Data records
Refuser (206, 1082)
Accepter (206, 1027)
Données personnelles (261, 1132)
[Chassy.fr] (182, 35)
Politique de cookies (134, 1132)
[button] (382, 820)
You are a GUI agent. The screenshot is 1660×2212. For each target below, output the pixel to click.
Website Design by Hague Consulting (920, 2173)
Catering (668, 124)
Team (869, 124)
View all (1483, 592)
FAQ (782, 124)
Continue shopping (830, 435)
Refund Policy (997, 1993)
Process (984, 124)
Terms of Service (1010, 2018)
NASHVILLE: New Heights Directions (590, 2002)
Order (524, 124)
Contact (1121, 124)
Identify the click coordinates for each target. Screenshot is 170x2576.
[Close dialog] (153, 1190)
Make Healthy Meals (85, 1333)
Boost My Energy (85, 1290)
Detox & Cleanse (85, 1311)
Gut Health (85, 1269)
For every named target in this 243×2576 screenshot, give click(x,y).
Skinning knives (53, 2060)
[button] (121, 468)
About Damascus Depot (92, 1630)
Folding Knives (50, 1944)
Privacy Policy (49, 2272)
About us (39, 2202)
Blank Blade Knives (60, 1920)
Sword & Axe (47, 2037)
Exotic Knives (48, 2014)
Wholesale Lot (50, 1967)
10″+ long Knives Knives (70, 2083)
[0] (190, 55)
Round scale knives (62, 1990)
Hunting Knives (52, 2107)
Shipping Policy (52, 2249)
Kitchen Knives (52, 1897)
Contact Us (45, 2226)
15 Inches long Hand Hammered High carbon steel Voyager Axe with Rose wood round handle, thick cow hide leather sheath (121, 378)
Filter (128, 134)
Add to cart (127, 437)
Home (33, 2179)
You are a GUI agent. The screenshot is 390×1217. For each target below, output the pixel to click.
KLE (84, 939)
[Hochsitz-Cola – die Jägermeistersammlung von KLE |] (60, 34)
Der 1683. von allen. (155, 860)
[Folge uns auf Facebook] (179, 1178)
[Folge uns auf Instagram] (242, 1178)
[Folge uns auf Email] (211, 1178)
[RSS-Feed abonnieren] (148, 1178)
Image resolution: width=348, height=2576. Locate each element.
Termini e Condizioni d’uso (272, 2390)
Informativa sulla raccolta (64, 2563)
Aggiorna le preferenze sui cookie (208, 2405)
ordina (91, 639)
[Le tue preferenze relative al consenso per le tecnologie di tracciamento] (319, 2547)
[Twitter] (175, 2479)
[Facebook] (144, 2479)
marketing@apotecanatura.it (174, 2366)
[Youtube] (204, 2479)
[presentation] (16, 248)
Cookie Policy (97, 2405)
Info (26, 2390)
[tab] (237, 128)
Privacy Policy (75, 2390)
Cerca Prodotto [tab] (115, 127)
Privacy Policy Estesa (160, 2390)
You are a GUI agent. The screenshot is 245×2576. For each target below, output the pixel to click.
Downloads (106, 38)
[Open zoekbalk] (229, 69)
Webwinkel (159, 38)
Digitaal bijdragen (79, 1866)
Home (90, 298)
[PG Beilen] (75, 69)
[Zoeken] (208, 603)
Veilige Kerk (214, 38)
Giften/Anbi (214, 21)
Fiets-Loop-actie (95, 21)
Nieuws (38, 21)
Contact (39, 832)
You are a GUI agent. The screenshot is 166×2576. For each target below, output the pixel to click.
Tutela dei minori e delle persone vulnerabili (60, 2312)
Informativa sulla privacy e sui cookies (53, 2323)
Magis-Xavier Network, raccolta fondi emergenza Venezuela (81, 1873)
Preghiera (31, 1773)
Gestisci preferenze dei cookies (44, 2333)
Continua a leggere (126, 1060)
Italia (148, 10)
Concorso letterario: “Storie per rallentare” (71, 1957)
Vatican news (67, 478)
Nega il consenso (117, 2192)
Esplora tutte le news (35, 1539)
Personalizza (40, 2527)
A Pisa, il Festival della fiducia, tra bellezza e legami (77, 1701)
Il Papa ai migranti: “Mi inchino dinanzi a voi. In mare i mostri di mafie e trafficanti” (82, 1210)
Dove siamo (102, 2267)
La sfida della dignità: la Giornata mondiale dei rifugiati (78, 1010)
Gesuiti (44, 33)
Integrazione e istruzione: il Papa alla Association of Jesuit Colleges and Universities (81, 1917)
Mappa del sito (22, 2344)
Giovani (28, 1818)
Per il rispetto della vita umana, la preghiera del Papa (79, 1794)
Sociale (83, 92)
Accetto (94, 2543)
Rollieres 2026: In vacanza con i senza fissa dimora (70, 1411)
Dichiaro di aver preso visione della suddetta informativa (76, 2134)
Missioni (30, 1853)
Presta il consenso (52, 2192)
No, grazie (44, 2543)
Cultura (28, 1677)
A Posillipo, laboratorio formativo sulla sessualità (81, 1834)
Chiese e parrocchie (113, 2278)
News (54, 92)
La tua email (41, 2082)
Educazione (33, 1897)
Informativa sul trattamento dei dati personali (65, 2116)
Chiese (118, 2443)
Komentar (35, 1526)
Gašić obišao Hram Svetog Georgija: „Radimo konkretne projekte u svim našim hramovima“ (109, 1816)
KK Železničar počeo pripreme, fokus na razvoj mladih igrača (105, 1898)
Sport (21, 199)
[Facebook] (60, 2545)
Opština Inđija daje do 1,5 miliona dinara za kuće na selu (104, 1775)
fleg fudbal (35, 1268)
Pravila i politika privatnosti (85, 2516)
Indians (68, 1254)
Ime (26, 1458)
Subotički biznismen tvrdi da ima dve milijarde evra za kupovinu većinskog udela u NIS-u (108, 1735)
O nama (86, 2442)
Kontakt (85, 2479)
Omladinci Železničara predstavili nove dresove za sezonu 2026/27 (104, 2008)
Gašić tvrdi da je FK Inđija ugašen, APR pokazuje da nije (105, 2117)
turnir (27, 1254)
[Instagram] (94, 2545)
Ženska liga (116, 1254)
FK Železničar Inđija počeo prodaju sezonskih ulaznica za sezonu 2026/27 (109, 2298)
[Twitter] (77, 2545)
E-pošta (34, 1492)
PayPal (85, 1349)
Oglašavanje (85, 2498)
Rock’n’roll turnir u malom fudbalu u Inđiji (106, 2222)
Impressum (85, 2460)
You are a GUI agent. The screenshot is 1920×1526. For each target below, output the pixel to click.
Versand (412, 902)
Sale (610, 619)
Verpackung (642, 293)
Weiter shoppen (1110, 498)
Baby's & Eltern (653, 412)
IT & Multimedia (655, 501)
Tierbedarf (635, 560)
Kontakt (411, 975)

■ What the task requires ■
Give back all the records above exactly. Keep every word.

■ Answer below ■
Refuser (206, 1082)
Accepter (206, 1027)
Données personnelles (261, 1132)
[Chassy.fr] (182, 35)
Politique de cookies (134, 1132)
[button] (382, 820)
You are a GUI agent. The screenshot is 1660×2212. For each target below, output the pixel to click.
Website Design by Hague Consulting (920, 2173)
Catering (668, 124)
Team (869, 124)
View all (1483, 592)
FAQ (782, 124)
Continue shopping (830, 435)
Refund Policy (997, 1993)
Process (984, 124)
Terms of Service (1010, 2018)
NASHVILLE: New Heights Directions (590, 2002)
Order (524, 124)
Contact (1121, 124)
Identify the click coordinates for each target. Screenshot is 170x2576.
[Close dialog] (153, 1190)
Make Healthy Meals (85, 1333)
Boost My Energy (85, 1290)
Detox & Cleanse (85, 1311)
Gut Health (85, 1269)
For every named target in this 243×2576 screenshot, give click(x,y).
Skinning knives (53, 2060)
[button] (121, 468)
About Damascus Depot (92, 1630)
Folding Knives (50, 1944)
Privacy Policy (49, 2272)
About us (39, 2202)
Blank Blade Knives (60, 1920)
Sword & Axe (47, 2037)
Exotic Knives (48, 2014)
Wholesale Lot (50, 1967)
10″+ long Knives Knives (70, 2083)
[0] (190, 55)
Round scale knives (62, 1990)
Hunting Knives (52, 2107)
Shipping Policy (52, 2249)
Kitchen Knives (52, 1897)
Contact Us (45, 2226)
15 Inches long Hand Hammered High carbon steel Voyager Axe with Rose wood round handle, thick cow hide leather sheath (121, 378)
Filter (128, 134)
Add to cart (127, 437)
Home (33, 2179)
You are a GUI agent. The screenshot is 390×1217. For each target below, output the pixel to click.
KLE (84, 939)
[Hochsitz-Cola – die Jägermeistersammlung von KLE |] (60, 34)
Der 1683. von allen. (155, 860)
[Folge uns auf Facebook] (179, 1178)
[Folge uns auf Instagram] (242, 1178)
[Folge uns auf Email] (211, 1178)
[RSS-Feed abonnieren] (148, 1178)
Image resolution: width=348, height=2576. Locate each element.
Termini e Condizioni d’uso (272, 2390)
Informativa sulla raccolta (64, 2563)
Aggiorna le preferenze sui cookie (208, 2405)
ordina (91, 639)
[Le tue preferenze relative al consenso per le tecnologie di tracciamento] (319, 2547)
[Twitter] (175, 2479)
[Facebook] (144, 2479)
marketing@apotecanatura.it (174, 2366)
[Youtube] (204, 2479)
[presentation] (16, 248)
Cookie Policy (97, 2405)
Info (26, 2390)
[tab] (237, 128)
Privacy Policy (75, 2390)
Cerca Prodotto [tab] (115, 127)
Privacy Policy Estesa (160, 2390)
You are a GUI agent. The screenshot is 245×2576. For each target below, output the pixel to click.
Downloads (106, 38)
[Open zoekbalk] (229, 69)
Webwinkel (159, 38)
Digitaal bijdragen (79, 1866)
Home (90, 298)
[PG Beilen] (75, 69)
[Zoeken] (208, 603)
Veilige Kerk (214, 38)
Giften/Anbi (214, 21)
Fiets-Loop-actie (95, 21)
Nieuws (38, 21)
Contact (39, 832)
You are a GUI agent. The screenshot is 166×2576. For each target below, output the pixel to click.
Tutela dei minori e delle persone vulnerabili (60, 2312)
Informativa sulla privacy e sui cookies (53, 2323)
Magis-Xavier Network, raccolta fondi emergenza Venezuela (81, 1873)
Preghiera (31, 1773)
Gestisci preferenze dei cookies (44, 2333)
Continua a leggere (126, 1060)
Italia (148, 10)
Concorso letterario: “Storie per rallentare” (71, 1957)
Vatican news (67, 478)
Nega il consenso (117, 2192)
Esplora tutte le news (35, 1539)
Personalizza (40, 2527)
A Pisa, il Festival della fiducia, tra bellezza e legami (77, 1701)
Il Papa ai migranti: “Mi inchino dinanzi a voi. In mare i mostri di mafie e trafficanti” (82, 1210)
Dove siamo (102, 2267)
La sfida della dignità: la Giornata mondiale dei rifugiati (78, 1010)
Gesuiti (44, 33)
Integrazione e istruzione: il Papa alla Association of Jesuit Colleges and Universities (81, 1917)
Mappa del sito (22, 2344)
Giovani (28, 1818)
Per il rispetto della vita umana, la preghiera del Papa (79, 1794)
Sociale (83, 92)
Accetto (94, 2543)
Rollieres 2026: In vacanza con i senza fissa dimora (70, 1411)
Dichiaro di aver preso visione della suddetta informativa (76, 2134)
Missioni (30, 1853)
Presta il consenso (52, 2192)
No, grazie (44, 2543)
Cultura (28, 1677)
A Posillipo, laboratorio formativo sulla sessualità (81, 1834)
Chiese e parrocchie (113, 2278)
News (54, 92)
La tua email (41, 2082)
Educazione (33, 1897)
Informativa sul trattamento dei dati personali (65, 2116)
Chiese (118, 2443)
Komentar (35, 1526)
Gašić obišao Hram Svetog Georgija: „Radimo konkretne projekte u svim našim hramovima“ (109, 1816)
KK Železničar počeo pripreme, fokus na razvoj mladih igrača (105, 1898)
Sport (21, 199)
[Facebook] (60, 2545)
Opština Inđija daje do 1,5 miliona dinara za kuće na selu (104, 1775)
fleg fudbal (35, 1268)
Pravila i politika privatnosti (85, 2516)
Indians (68, 1254)
Ime (26, 1458)
Subotički biznismen tvrdi da ima dve milijarde evra za kupovinu većinskog udela u NIS-u (108, 1735)
O nama (86, 2442)
Kontakt (85, 2479)
Omladinci Železničara predstavili nove dresove za sezonu 2026/27 (104, 2008)
Gašić tvrdi da je FK Inđija ugašen, APR pokazuje da nije (105, 2117)
turnir (27, 1254)
[Instagram] (94, 2545)
Ženska liga (116, 1254)
FK Železničar Inđija počeo prodaju sezonskih ulaznica za sezonu 2026/27 (109, 2298)
[Twitter] (77, 2545)
E-pošta (34, 1492)
PayPal (85, 1349)
Oglašavanje (85, 2498)
Rock’n’roll turnir u malom fudbalu u Inđiji (106, 2222)
Impressum (85, 2460)
You are a GUI agent. The screenshot is 1920×1526. For each target below, output the pixel to click.
Versand (412, 902)
Sale (610, 619)
Verpackung (642, 293)
Weiter shoppen (1110, 498)
Baby's & Eltern (653, 412)
IT & Multimedia (655, 501)
Tierbedarf (635, 560)
Kontakt (411, 975)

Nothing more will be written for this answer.